O Sporting foi goleado por 5-1 pelo Arsenal, no Estádio José Alvalade, em jogo a contar para a quinta jornada da Liga dos Campeões, mas não foi apenas o resultado que chamou a atenção.
Alvalade foi palco do lançamento de foguetes durante a partida, numa situação que não é novidade nos estádios portugueses em jogos das competições europeias.
Desta vez, o lançamento de pirotecnia ocorreu em dois setores distintos do estádio, algo que poderá levar a UEFA a efetivar a pena suspensa de encerramento da zona A14, aplicada anteriormente ao clube.
Carlos Barbosa da Cruz, advogado e colunista do jornal 'Record', não poupou nas palavras e deixou fortes críticas aos adeptos que participaram nos atos de pirotecnia. Em texto de opinião, publicado na referida publicação, o jurista e sócio dos leões apontou para o caráter reincidente destes comportamentos e alertou para as possíveis consequências que o Sporting poderá enfrentar.
"Decorria a primeira parte do jogo do Sporting contra o Arsenal e não havendo mesmo nada a festejar – o Sporting já estava a perder - da curva norte eclodiu um festival de tochas, fumos e foguetório.
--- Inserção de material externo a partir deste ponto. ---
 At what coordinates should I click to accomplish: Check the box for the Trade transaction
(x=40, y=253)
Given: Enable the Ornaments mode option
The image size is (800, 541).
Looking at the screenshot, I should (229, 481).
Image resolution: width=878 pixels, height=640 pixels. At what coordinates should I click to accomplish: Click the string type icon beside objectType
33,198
A UEFA já tinha avisado que a reincidência no uso desses artefactos seria punida com severidade, mas, aparentemente, isso não demoveu os perpetradores. (...) Como é sabido, esta cultura de prevaricação é transversal aos grandes em Portugal", escreveu Carlos Barbosa da Cruz.
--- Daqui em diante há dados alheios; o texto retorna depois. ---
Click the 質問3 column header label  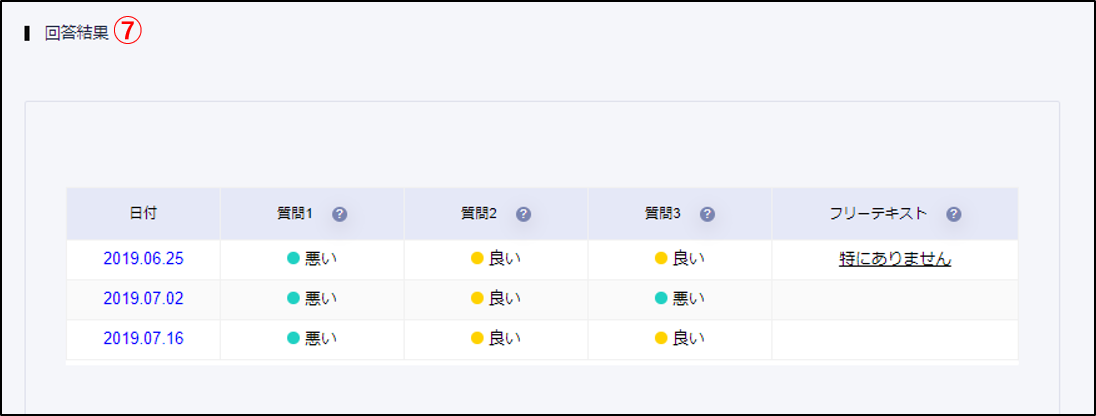click(x=663, y=214)
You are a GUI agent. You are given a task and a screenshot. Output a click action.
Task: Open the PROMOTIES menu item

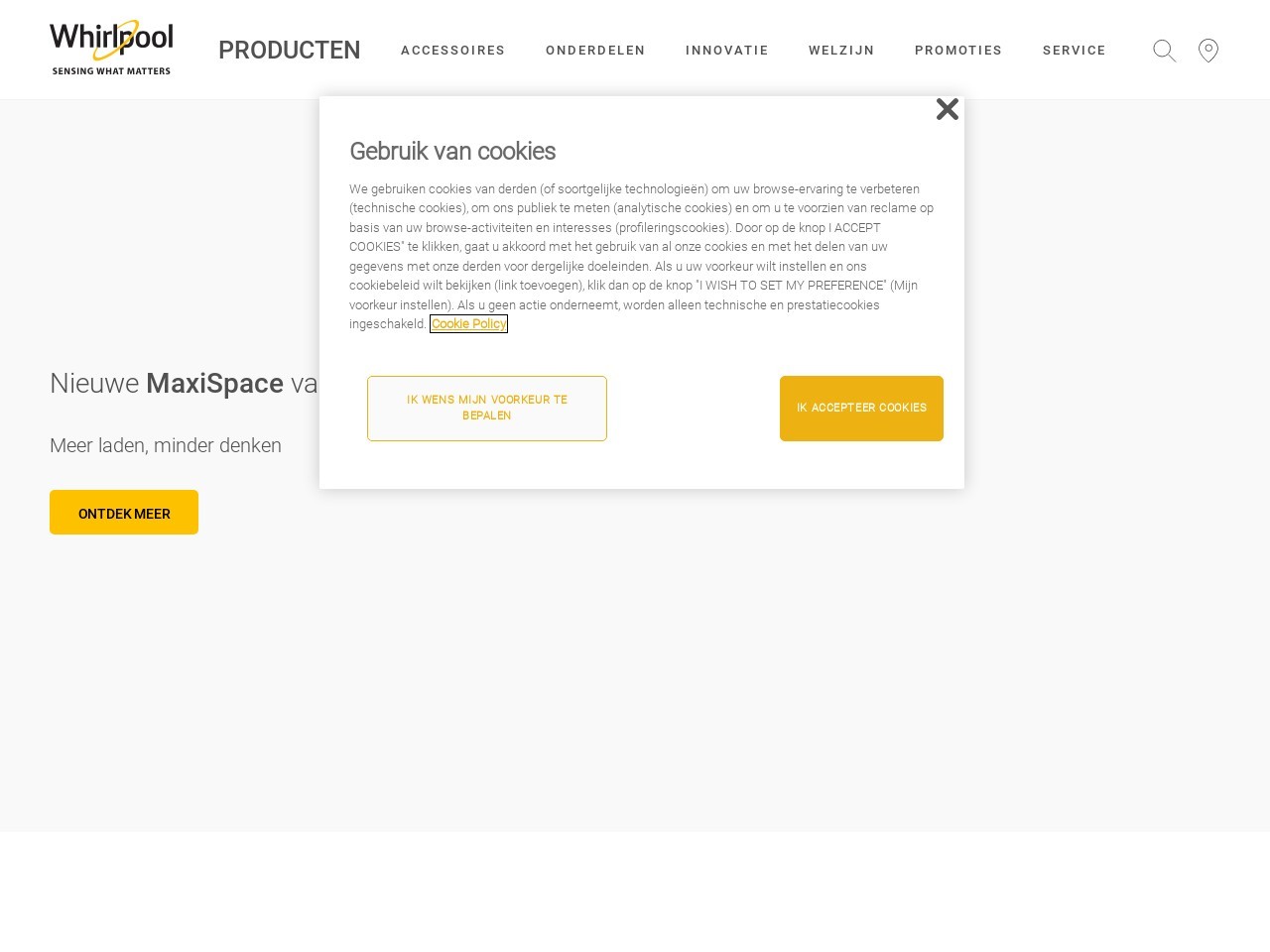[958, 51]
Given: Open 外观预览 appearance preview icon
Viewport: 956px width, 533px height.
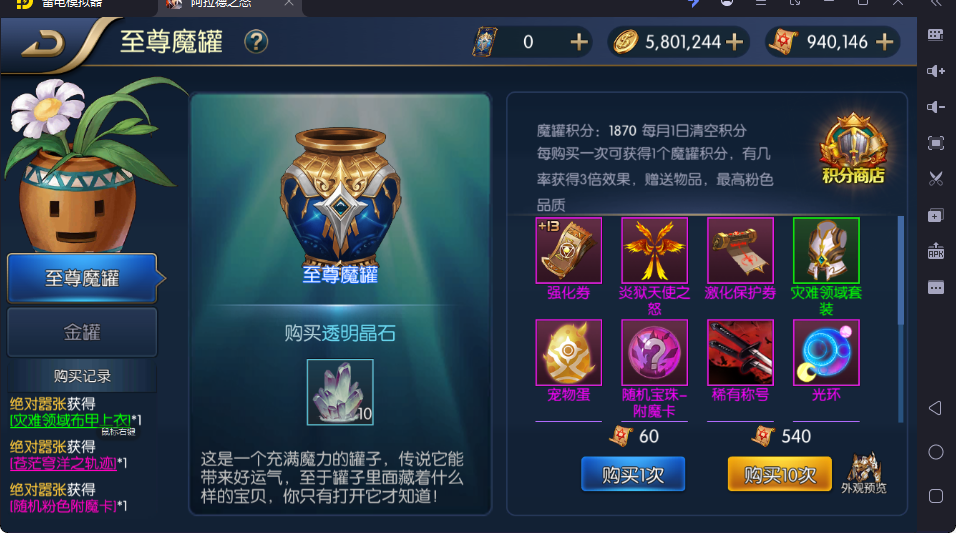Looking at the screenshot, I should [x=864, y=473].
O adepto leonino também sublinhou os perigos associados ao uso destes engenhos nos estádios. "Sublinhe-se que, mais do que a violação primária das regras, o uso destes dispositivos é perigoso para a integridade das pessoas, cria uma legítima sensação de insegurança, afasta os espetadores, é mau para os clubes e para o futebol em geral (...)", criticou.
Carlos Barbosa da Cruz apontou ainda para a questão da "afirmação identitária" associada às claques, sublinhando que tais atitudes estão relacionadas com uma tentativa de afirmar quem é o "dono do jogo". "Não é inocentemente que as claques (todas) gritam que 'o clube somos nós'", acrescentou, destacando a relação entre estas manifestações e a perceção de poder por parte dos grupos organizados de adeptos.
Num tom contundente, Barbosa da Cruz acusou ainda a existência de "cumplicidades históricas" na entrada de pirotecnia nos estádios portugueses e apelou a uma fiscalização mais rigorosa para evitar estes atos. "Nada disto é novo, já morreram pessoas, já foi gente para o hospital com queimaduras, já se gastaram rios de dinheiro em multas, já nos desprestigiámos internacionalmente quanto baste, mas o mal persiste. É tempo de olhar para este flagelo com a seriedade e pertinácia que ele exige", afirmou.
O advogado reforçou que, "se os clubes querem valorizar o espetáculo, vender caro a sua bilhética, modernizar os estádios, cativar as famílias, tornar cada jogo uma festa, não podem pactuar com estes comportamentos verdadeiramente cavernícolas, que são o oposto de tudo isso", escreveu.
Carlos Barbosa da Cruz concluiu afirmando que o Sporting não deve hesitar em agir contra os culpados destes atos, mesmo que sejam sócios do clube. "Se estes hooligans forem identificados como sócios do clube, não pode haver contemplações, porque destes, não precisamos".
Recorde-se que a UEFA aplicou uma pena suspensa ao Sporting, ameaçando com o encerramento da zona A14 do Estádio José Alvalade. O lançamento de tochas e foguetes no jogo contra o Arsenal pode agora levar a uma sanção efetiva, que poderia resultar no encerramento de parte do estádio no próximo jogo em casa, frente ao Bolonha, a contar para a Liga dos Campeões.
Este não é um problema exclusivo do Sporting. Ao longo dos anos, outros clubes portugueses têm enfrentado problemas semelhantes com a UEFA, devido ao uso de pirotecnia nos jogos das competições europeias. A continuidade destes comportamentos pode colocar em causa a imagem do futebol português, e os clubes terão de encontrar formas de garantir que este tipo de situação não se repita.